> WHAT THE TASK ASKS
Scan the entries below for the word "computer", then copy each line that holds it.

Source records
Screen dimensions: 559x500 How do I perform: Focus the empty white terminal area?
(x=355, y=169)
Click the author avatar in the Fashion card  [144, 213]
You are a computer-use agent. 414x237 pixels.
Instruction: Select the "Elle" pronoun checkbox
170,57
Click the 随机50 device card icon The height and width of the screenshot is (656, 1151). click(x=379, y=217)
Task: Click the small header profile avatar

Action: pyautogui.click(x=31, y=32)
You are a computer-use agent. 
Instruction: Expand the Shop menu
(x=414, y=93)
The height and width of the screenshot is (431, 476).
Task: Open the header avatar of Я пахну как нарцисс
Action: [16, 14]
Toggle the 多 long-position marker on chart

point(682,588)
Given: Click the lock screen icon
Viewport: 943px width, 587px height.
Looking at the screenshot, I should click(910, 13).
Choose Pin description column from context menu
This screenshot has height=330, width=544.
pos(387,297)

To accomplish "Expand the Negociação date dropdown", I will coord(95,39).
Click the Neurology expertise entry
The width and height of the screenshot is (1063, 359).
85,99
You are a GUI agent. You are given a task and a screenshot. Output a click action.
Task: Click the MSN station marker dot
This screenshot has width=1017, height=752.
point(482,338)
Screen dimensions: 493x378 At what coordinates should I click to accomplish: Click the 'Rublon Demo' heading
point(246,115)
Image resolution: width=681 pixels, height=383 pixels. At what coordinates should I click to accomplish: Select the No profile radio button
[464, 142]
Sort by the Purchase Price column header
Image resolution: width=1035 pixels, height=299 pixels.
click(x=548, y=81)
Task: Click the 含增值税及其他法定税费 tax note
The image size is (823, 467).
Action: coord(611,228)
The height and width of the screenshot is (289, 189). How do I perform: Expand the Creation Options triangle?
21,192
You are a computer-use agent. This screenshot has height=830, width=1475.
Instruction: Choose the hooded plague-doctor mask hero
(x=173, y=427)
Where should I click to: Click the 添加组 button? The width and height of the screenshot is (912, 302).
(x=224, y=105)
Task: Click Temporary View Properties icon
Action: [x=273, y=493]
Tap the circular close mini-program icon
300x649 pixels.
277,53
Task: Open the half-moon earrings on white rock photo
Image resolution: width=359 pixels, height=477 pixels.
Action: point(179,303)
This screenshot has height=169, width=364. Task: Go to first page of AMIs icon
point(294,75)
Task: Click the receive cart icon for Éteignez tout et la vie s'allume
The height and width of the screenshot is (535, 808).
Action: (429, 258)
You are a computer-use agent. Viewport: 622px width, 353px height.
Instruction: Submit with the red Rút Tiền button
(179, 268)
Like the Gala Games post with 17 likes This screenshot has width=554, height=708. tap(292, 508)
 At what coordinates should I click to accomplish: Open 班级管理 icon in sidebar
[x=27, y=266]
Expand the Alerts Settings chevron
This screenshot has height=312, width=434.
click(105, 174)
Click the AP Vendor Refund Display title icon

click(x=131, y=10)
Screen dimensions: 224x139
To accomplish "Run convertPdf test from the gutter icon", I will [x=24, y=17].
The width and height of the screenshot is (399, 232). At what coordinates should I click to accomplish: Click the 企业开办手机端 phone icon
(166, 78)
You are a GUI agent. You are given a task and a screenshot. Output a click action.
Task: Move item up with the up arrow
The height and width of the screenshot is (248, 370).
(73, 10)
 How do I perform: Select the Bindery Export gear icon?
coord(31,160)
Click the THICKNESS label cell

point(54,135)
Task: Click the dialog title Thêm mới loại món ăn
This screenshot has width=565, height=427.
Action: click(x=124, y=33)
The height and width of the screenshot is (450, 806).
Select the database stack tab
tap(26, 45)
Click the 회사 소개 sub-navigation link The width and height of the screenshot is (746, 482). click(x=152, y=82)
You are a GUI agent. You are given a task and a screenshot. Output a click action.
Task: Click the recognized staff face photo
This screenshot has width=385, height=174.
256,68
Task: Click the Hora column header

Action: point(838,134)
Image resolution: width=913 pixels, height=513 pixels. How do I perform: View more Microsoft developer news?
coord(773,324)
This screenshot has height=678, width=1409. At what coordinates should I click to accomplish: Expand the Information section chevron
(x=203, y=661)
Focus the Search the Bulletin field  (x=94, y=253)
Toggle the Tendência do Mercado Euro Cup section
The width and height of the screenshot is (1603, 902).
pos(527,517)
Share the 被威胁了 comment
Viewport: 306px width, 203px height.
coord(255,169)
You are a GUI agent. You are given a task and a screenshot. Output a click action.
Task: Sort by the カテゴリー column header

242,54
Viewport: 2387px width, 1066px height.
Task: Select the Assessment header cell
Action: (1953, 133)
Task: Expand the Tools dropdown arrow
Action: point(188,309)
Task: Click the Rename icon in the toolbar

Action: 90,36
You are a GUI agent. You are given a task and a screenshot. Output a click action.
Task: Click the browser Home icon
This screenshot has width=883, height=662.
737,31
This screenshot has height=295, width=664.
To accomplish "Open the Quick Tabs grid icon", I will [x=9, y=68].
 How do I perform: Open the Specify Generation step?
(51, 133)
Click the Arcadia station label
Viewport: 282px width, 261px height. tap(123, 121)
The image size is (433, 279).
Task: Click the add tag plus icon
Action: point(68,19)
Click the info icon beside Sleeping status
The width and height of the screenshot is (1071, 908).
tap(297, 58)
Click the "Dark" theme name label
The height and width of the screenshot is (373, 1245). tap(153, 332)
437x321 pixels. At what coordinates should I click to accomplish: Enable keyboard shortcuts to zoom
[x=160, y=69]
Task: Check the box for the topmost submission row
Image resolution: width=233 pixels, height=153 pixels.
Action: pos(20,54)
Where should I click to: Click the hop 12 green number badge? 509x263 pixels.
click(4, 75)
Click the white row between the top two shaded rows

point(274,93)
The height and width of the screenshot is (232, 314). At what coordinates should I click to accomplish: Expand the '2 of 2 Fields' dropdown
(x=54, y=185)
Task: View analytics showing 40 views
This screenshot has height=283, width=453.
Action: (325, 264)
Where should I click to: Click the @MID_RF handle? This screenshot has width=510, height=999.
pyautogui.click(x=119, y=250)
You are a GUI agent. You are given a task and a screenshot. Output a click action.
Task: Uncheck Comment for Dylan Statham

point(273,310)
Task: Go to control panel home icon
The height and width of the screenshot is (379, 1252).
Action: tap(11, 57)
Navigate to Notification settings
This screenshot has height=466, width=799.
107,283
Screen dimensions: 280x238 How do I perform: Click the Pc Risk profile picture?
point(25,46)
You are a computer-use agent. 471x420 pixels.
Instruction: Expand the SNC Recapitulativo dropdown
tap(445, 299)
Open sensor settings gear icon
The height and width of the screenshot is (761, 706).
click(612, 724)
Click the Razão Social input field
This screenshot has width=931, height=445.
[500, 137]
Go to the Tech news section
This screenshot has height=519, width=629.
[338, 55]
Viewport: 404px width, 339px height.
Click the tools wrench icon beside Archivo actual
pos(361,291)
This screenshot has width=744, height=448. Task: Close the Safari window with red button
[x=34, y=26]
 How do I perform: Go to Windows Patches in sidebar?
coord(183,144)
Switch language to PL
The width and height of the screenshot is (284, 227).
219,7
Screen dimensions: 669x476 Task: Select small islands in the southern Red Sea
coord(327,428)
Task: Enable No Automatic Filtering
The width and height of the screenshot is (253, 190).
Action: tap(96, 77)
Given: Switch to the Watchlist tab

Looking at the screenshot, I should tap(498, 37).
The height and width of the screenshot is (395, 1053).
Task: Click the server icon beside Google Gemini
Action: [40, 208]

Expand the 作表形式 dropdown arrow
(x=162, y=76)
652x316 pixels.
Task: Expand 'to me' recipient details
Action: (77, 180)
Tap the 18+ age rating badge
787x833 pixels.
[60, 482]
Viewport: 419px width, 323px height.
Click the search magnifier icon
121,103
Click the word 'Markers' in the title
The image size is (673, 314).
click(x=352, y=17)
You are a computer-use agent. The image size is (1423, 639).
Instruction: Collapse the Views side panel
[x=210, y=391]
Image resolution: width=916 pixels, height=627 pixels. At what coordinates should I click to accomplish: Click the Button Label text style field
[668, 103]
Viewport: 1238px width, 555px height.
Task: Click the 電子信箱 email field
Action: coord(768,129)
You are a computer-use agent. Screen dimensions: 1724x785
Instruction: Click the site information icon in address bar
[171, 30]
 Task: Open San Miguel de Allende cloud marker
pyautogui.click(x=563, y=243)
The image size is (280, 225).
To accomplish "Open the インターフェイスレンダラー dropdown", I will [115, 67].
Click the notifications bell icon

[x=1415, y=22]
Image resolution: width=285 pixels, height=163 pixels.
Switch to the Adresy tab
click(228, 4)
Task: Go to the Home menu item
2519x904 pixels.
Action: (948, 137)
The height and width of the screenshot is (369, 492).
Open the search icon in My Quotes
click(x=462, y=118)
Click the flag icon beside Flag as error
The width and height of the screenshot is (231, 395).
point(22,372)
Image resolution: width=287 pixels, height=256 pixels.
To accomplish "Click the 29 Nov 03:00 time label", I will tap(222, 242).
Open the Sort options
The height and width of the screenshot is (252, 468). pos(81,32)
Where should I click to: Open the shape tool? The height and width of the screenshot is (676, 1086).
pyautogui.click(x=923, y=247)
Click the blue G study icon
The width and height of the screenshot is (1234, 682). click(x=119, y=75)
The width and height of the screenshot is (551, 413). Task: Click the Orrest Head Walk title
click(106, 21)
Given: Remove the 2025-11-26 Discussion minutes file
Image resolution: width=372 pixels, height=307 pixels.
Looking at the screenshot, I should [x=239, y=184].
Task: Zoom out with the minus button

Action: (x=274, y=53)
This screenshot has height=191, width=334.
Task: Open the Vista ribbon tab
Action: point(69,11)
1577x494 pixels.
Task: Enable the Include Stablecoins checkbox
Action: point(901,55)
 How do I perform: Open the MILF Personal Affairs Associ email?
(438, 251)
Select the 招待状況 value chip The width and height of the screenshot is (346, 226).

> COMPLETED EXERCISE
You are a computer-use agent. 414x237 pixels.
You are a computer-use agent. 
You are a computer-use agent. This screenshot has height=830, width=1475.
You are a computer-use agent. Viewport: 622px width, 353px height.
You are a computer-use agent. 471x420 pixels.
You are a computer-use agent. The image size is (1423, 639).
You are a computer-use agent. Screen dimensions: 1724x785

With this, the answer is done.